America needs a free and accurate COVID-19 testing infrastructure.
Apart from lack of PPE, another staggering feature of America’s cataclysmic COVID-19 response was our unique failure among wealthy first-world nations to identify and diagnose coronavirus cases. Unless you’re the only person in the world still gullible enough to believe this (oops, hi Trump 2020 voter, didn’t see you there…), you probably understand that it’s difficult to get tested for COVID-19 in the USA. We have the biotechnology and the talent to compete with any country in the world, yet our government stuck its head in the sand and utterly failed to provide the cohesive framework necessary to put our tech or talent to use.

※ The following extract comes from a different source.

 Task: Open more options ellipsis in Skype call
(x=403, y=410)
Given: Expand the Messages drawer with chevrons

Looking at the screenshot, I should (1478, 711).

Even today, test availability depends upon what state you’re in, what your profession is (understandably, healthcare workers and first responders are prioritized), how old you are, and what preexisting conditions you may have. Until March, the CDC only allowed testing of patients with a reported foreign travel history, even as COVID-19 spread like wildfire, seeding itself throughout America. I hope to God that the people responsible for America’s initial testing catastrophe will be held to task, but for now, let’s learn from this lethal mistake of under-diagnosis and not continue to replicate it.
The result of under-testing for COVID-19 in America was that we didn’t know where community spread was occurring in the USA until hospitals and nursing homes became overwhelmed with sick and dying patients. We still don’t know where new hotspots of community spread are emerging, and even within existing hotspots and surrounding areas many patients are being missed because of restrictions on testing.
Backlogs still plague the testing system. The tests being ordered by doctors and hospitals right now may or may not be accurate. As if to make up for their contemptible failure in January and February to approve even well-validated COVID-19 tests conducted by practiced research labs, the FDA now seems to be rushing to approve commercial COVID-19 tests that might not be accurate.
Because of the shortage of testing, we also can’t answer some very basic questions. For example, we don’t know when in the course of the disease patients should be tested for the most accurate results, we don’t have the testing capacity to retest patients with suspected false-negative results, and we don’t even know what the prevalence of false negatives is. Apart from possibly being denied care, another danger of false negatives is that people will assume they are negative even when they aren’t and continue to spread the virus. Some of these people could reenter their workplaces or be forced to return to work by their employers because they don’t have documentation of a COVID-19 positive test.
Imagine trying to fight fires without the ability to even detect smoke until entire towns are engulfed in flames. That’s what people who are demanding to reopen the economy without a COVID-19 testing infrastructure will force to happen. We need to test, isolate, treat, and repeat for all contacts of known cases. If we can’t do this, the disease, like wildfire, will continue to spread throughout our country, detected only when it burns down entire communities.